Two WSJ articles about comedy
Sharp-eyed FOS T. Reilly pointed out that The Wall Street Journal ran two articles on comedy last week. (We think they might require registration.)
In the first, Lee Siegel, writing in the Wall Street Journal, advances a somewhat broad and, at times confusing, thesis about the current state of comedians. Part of it is summed up in his second paragraph:
It seems that as politics descends into dark hilarity… comedians are being asked to offer statesmanlike observations on politics, or to even step forward as possible statesmen themselves. Comedy and politics are changing places.
Actually, we would counter that no one is asking comedians to do any such thing. (At least no moreso than usual.) And that, with the exception of Al Franken, no comedians are “stepping forward to be possible statesmen.”
So what is Siegel trying to say? He goes on to point out that Jon Stewart, Sascha Baron-Cohen, Bill Maher, Stephen Colbert and other “successful yet unfunny comics” are…
…venturing something very serious about American society. It might make you think. It might make you smile. But it doesn’t make you laugh out loud. The catharsis comes not from the comedy, but from the feeling that reality is being called on the carpet, made to stand stiff with attention, and thoroughly reprimanded like a naughty schoolboy.
Later in the piece, Siegel talks about Lenny Bruce and Bob Hope and the evolution of standup comedy. Which might be the main problem we have with the article– the failure to make any distinction between standup comedy comedy as done by Stewart, Maher, et al.
We get uncomfortable whenever anyone lumps standup comedy in with these other kinds of humor. Especially if it’s all labeled “unfunny” or if the practitioners are branded as “unfunny!” It’s really not fair to either the standup comics or to the others who practice significantly different kinds of comedy. Let’s be honest: The laughs per minute ratio of a standup comic is expected to be much higher than that of a news/satire program or a faux documentary or a man-in-the-street assemblage of clips. And the size and intensity of the laugh (and the “takeaway” from the laugh) is expected to be different and varied. And that’s okay. The audience has certain expectations of each. If, however, the lines between them are blurred the confusion does us a disservice.
The other article proclaims that comedians are finally “Learning to laugh at Obama.”
After much hand-wringing that the sure-footed, quirk-free Mr. Obama provided little fodder for mockery, the nation’s comedians are starting to rise to the task, with conservative and black comics paving the way.

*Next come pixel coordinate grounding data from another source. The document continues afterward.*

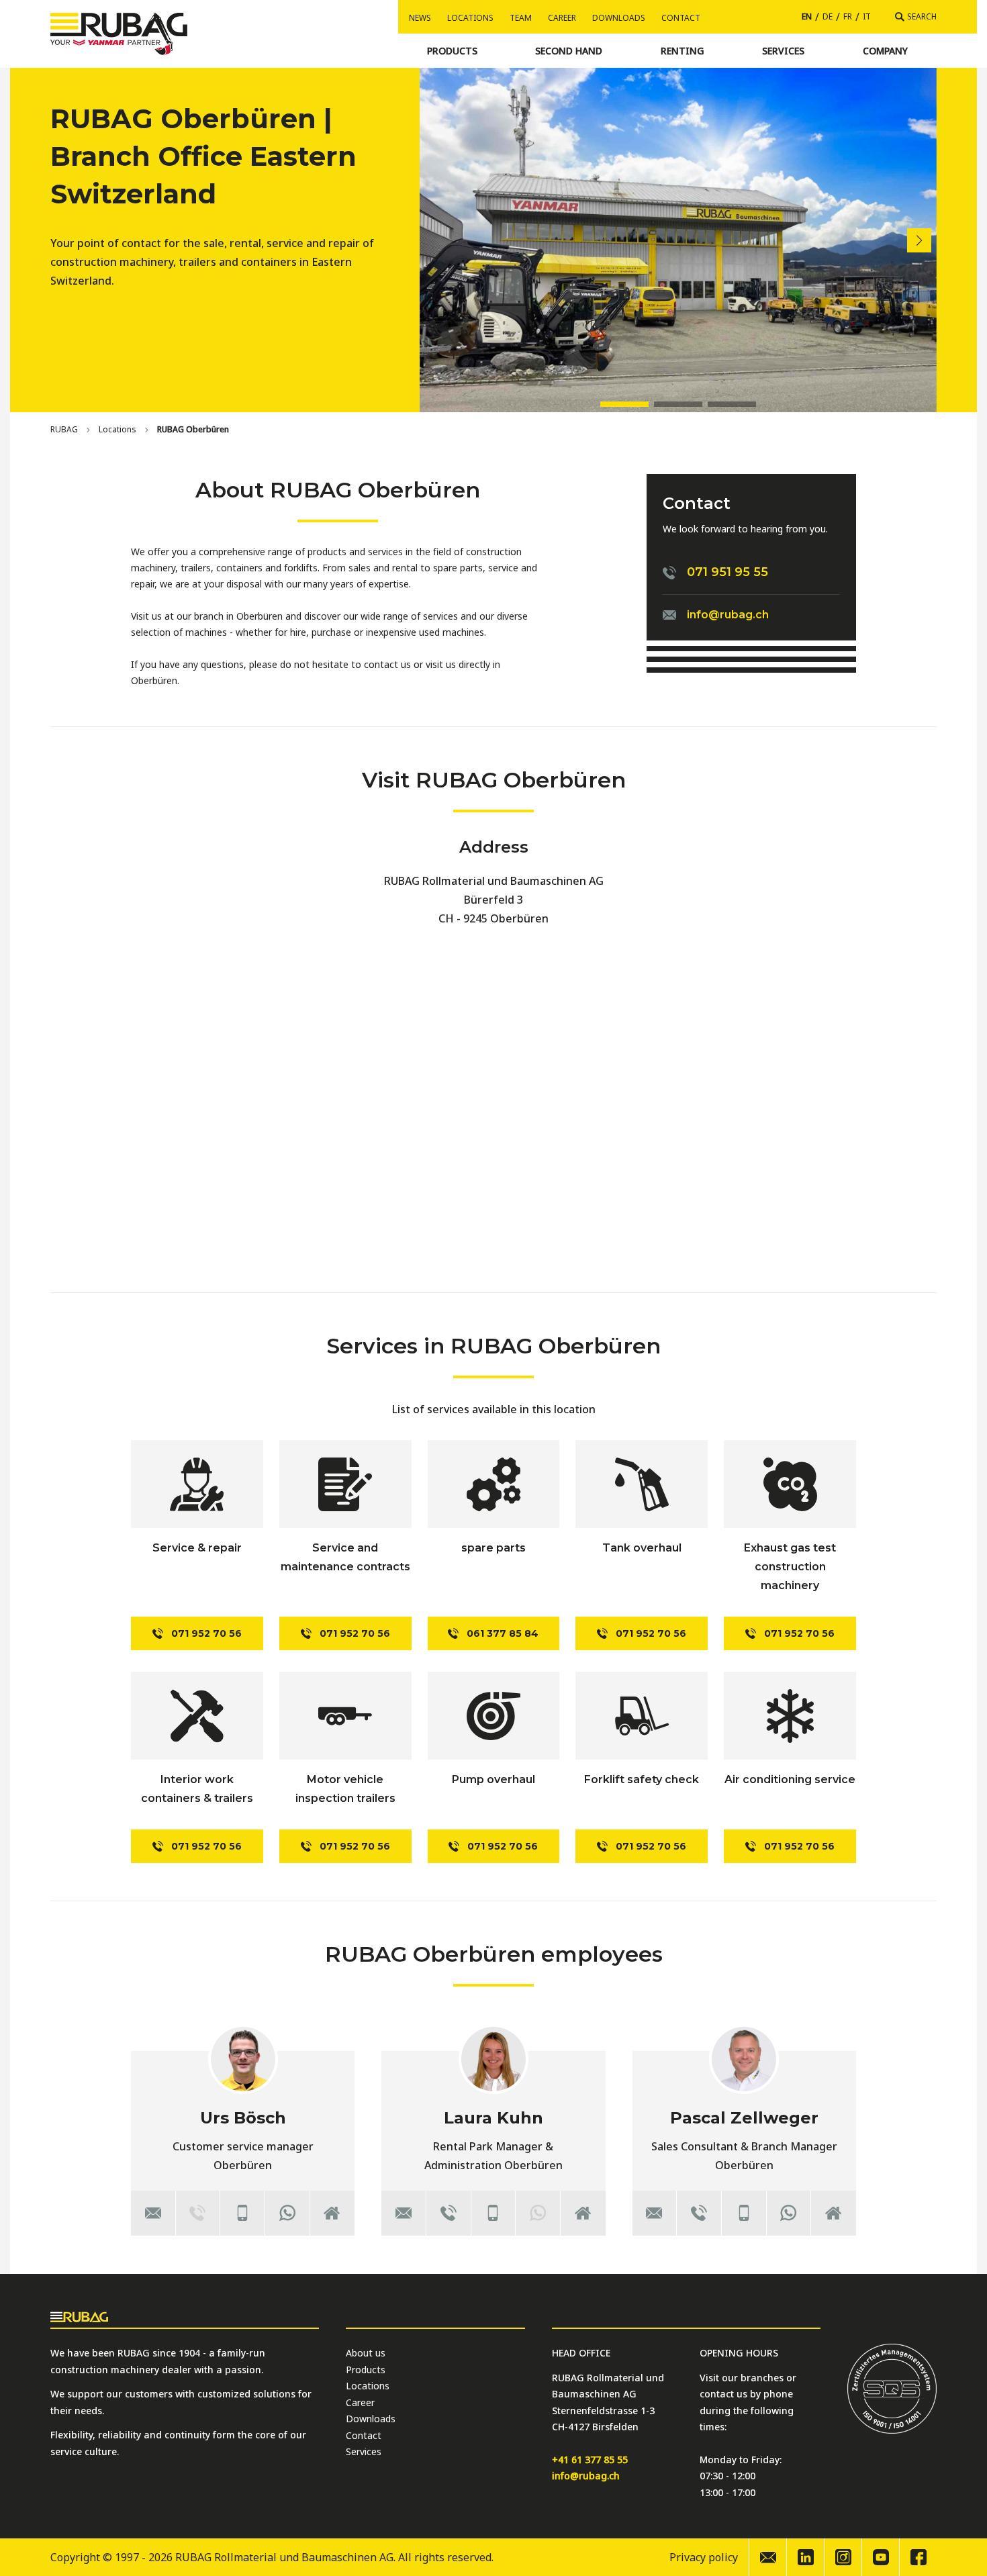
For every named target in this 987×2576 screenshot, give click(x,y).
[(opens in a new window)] (287, 2213)
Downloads (618, 17)
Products (365, 2369)
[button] (919, 240)
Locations (470, 17)
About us (365, 2352)
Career (562, 17)
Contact (680, 17)
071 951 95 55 (727, 572)
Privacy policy (703, 2557)
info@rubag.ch (728, 614)
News (420, 17)
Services (363, 2451)
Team (521, 17)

We seriously doubt that any of the hand-wringing was done by conservative or black comics. (And we’ve never bought that Obama was either “sure-footed” or “quirk-free.”) So we’ve all along thought that this “We can’t figure out how to joke about Obama” meme was largely a concoction of the media, similar to the “Is Irony Dead?” nonsense they dreamed up shortly after 9-11.
Our favorite quote from the article:
Poking fun at the first black president is sensitive terrain. Many black comedians say racial jokes fall flat among white audiences in blue strongholds like New York and California. White audiences are sometimes hesitant to laugh at a racial jab, comedians say, while some black audiences feel protective of a president they overwhelmingly supported.
Let’s take that apart:
1. Joking about the first balck president is “sensitive terrain.”
2. Racial jokes fell flat in NYC and L.A.
3. White audiences are hesitant to laugh at a racial jab.
4. Some black audiences are “protective” of Obama.
Here’s our response, in order:
1. You’re kidding, right?
2. So what!
3. And…?
4. Make the joke anyway. They’re at a goddamn comedy club.
Why does the MSM (and a startling number of comedians) think that audiences and comedians have gone all soft and mushy all of a sudden just because we elected a mixed-race Illinois senator?
This was the excuses everyone was offering for not making Obama jokes? (Or for being totally incapable of creating same?)
A shameful chapter is the history of standup which, it seems, is over.